Awww man I know how that is. I got swamped with work too. Also since It's a desk job dealing with health insurances, it's long, boring, and tedious and all I do is eat and work now. Somehow I don't gain weight but I tried running not too long ago and I thought I was gonna die :lol never had that happen to me. Growing up is a pain :razz
I hear you. It frickin started raining two minutes before I got home yesterday and didn't let up all night. I don't enjoy running, but I have to do it and it is getting easier. But when something like rain gives me an excuse after I got myself all worked up to run it just sucks. I just got done running tonight and it sucked for the first 30 minutes, but the last hour was actually pretty good.
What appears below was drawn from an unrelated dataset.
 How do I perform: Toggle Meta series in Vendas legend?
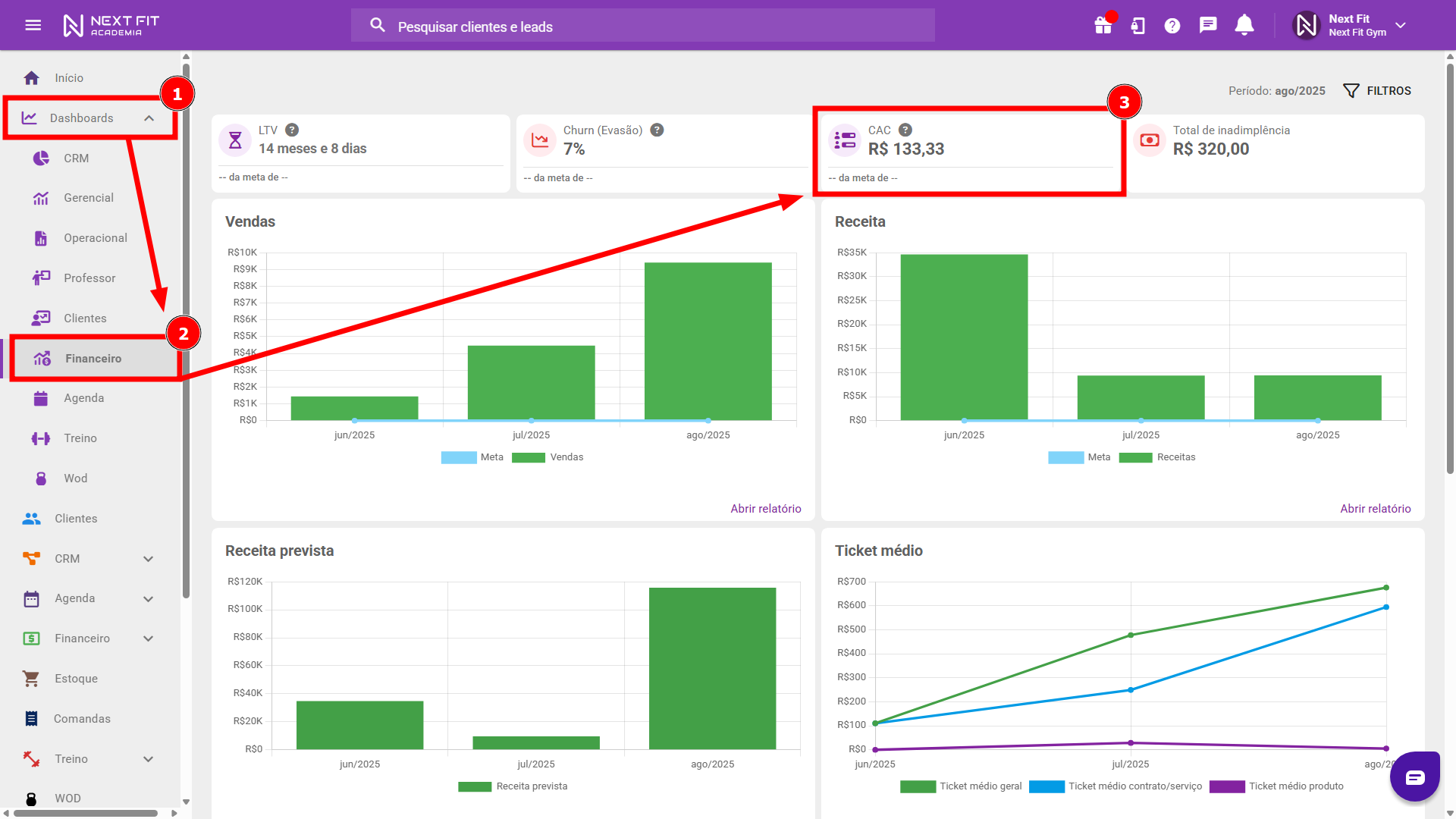click(x=472, y=457)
The secret for me was to start slow, just walk for an hour and work your way up to two hours and then a little bit of jogging (and I'm talking months of just walking here). I'm in no way an expert, but as someone who has never been able to run long distances and just a year ago could barely walk from my car to my desk without a cane it's a huge improvement. But I also had a laundry list of crap that I had ignored for years and it finally caught up with me. I have obstructive sleep apnea (for years now), got put on a CPAP and it changed my life. I actually can get up in the morning without a headache. I also had a severe vitamin deficiency. Turns out that I am gluten intolerant. Took about 2 months to purge my body and get over the cravings for bread and pasta, but just cutting those two out,
increasing my fat intake (nuts and other 'good fats') and eating handfuls of vitamin D pills AND getting out into the sun for a few hours everyday and I feel 10 years younger.
I can actually eat something for the first time in my life and 'feel' the energy from it. And I always had stomach issues; basically it's whole foods for me these days. Cutting out everything but water helps too. Eating low fat foods, lots of fiber like everyone was telling me to was the worst thing I could have done. I would get violently hungry, always felt horrible, had mental lapses and was just sick all the time. Your body needs fat to absorb vitamin D which was one of my biggest deficiencies. I never knew any of this crap before seeing some professionals.
The last part of the equation was going in and getting nerve ablation (3rd time now) on my spine. Basically they burn the nerves in your back in a few spots and it kills them. That whole story about nerves not growing back is BS by the way, mine grow back every 6 months or so. When they're in full force it's horrendous; imagine hitting your funny bone, but it's in your leg and it's constant 24/7 pain....do that crap for 5 years straight and it takes its toll mentally and physically.
So everytime I start to hate running a bit I'm just thankful that I can actually do it and after a while I hit that sweet spot where it doesn't hurt and I can just enjoy it. I suppose that's the jogger's high kicking in. It's funny because I can't ever remember getting to that point before trying to work my way back into shape.
But even with all of that going on it all comes down to really wanting to do it. The final straw was seeing a picture of myself at work...you want to talk about devestating. I'm not even close to vain, but I was frickin' embarassed as hell. Even more than that I could see that I had reached the point where it was going to cause long term health issues and I was heading down a path of even more health problems.
I suppose that my point is that it really comes down to making a decision to commit to a lifestyle change. You're probably not as bad as I was and I hope that you never get to that point.